Raw records
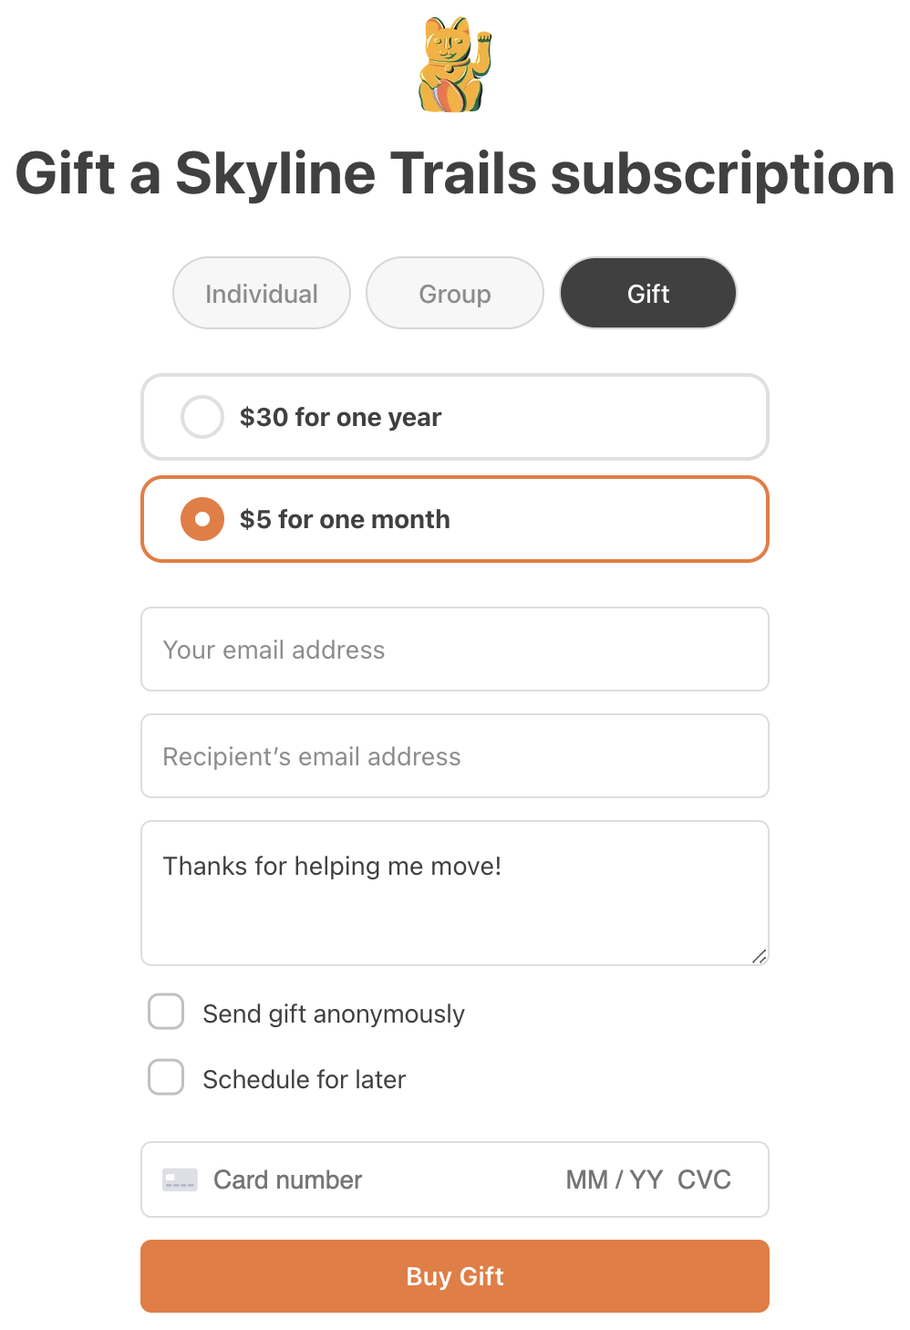This screenshot has width=910, height=1330.
Task: Click the Gift a Skyline Trails subscription heading
Action: pos(454,173)
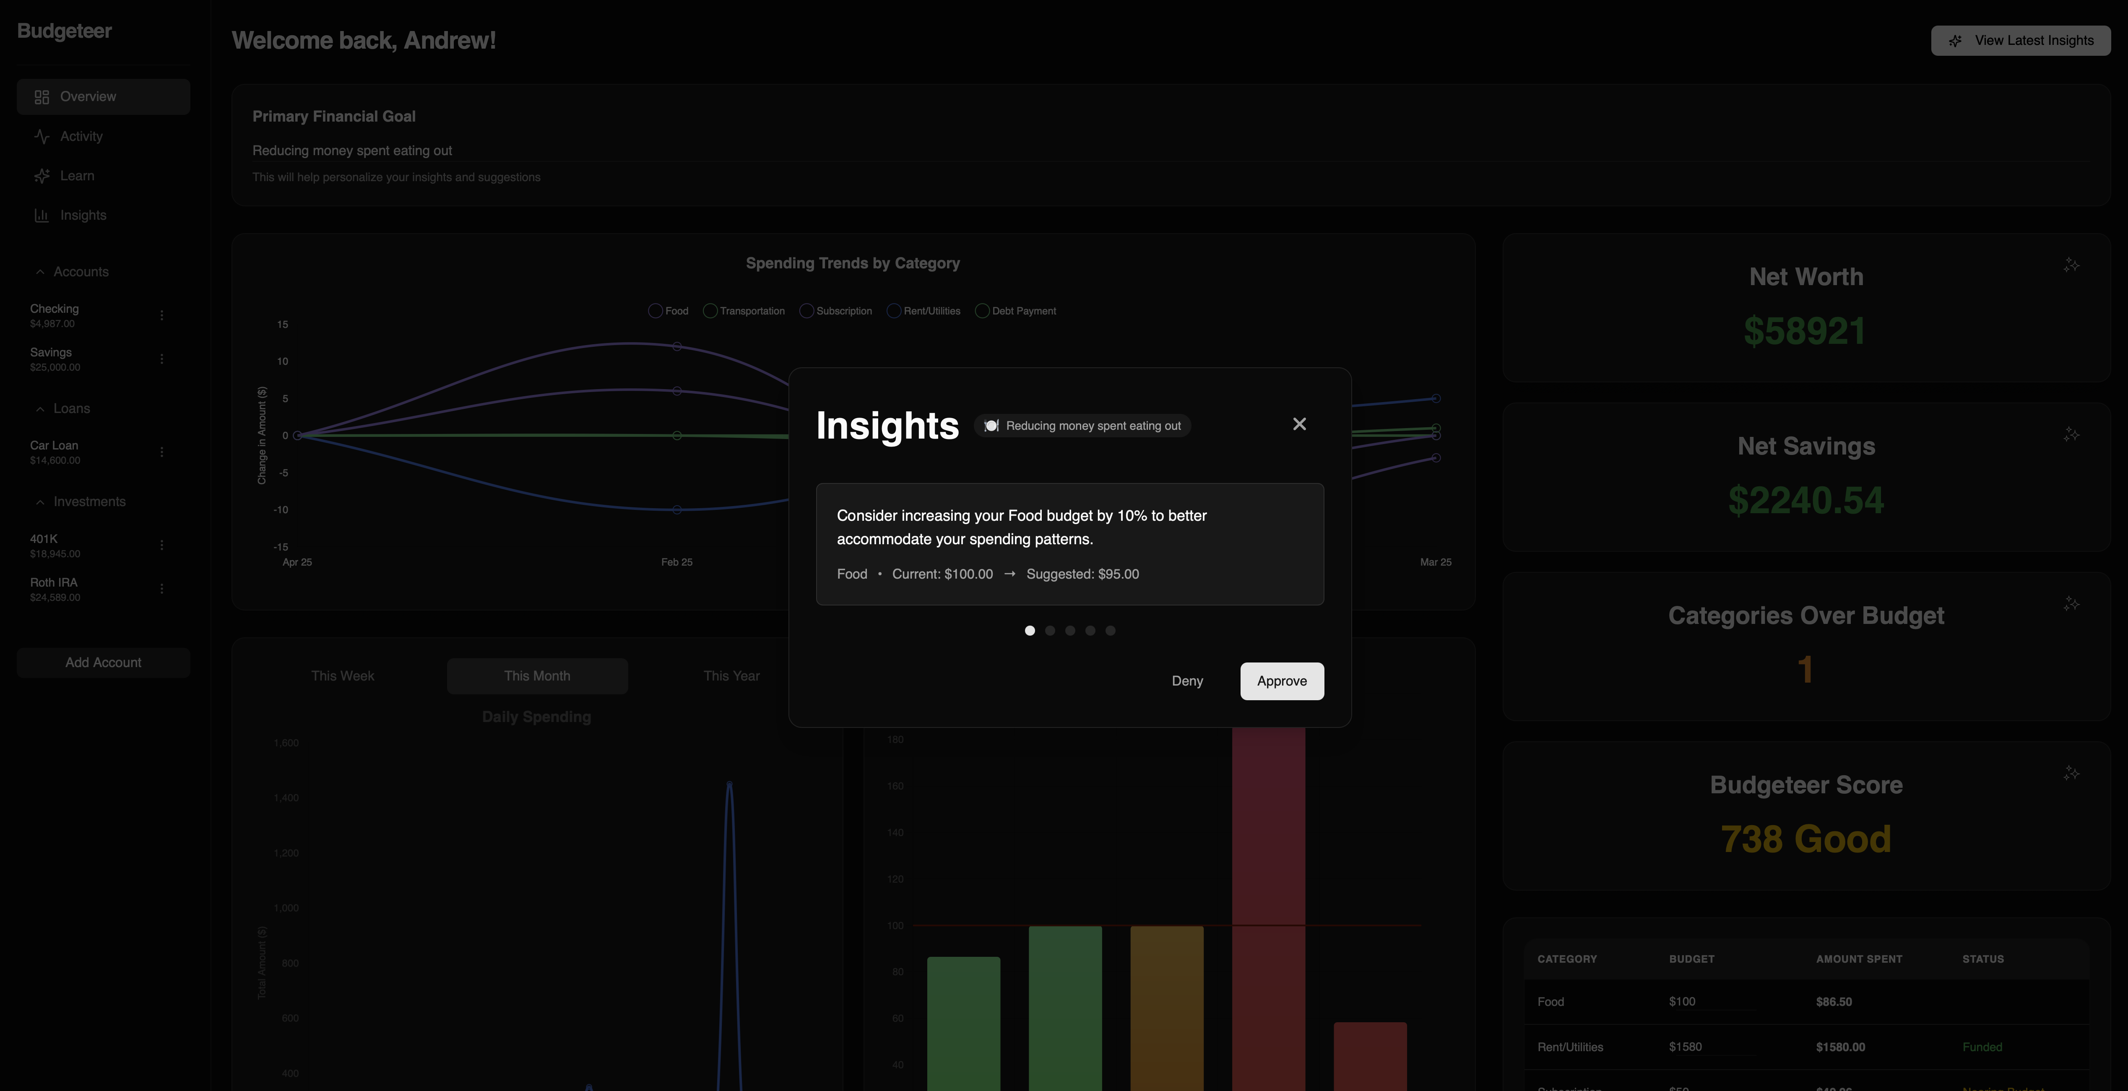
Task: Open Roth IRA three-dot options menu
Action: coord(162,589)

Task: Reproduce every line of the records above verbatim, leaving out the pictures.

Right answer:
This screenshot has width=910, height=1330.
Task: Click the Gift a Skyline Trails subscription heading
Action: pos(454,173)
Task: Open Roth IRA three-dot options menu
Action: coord(162,589)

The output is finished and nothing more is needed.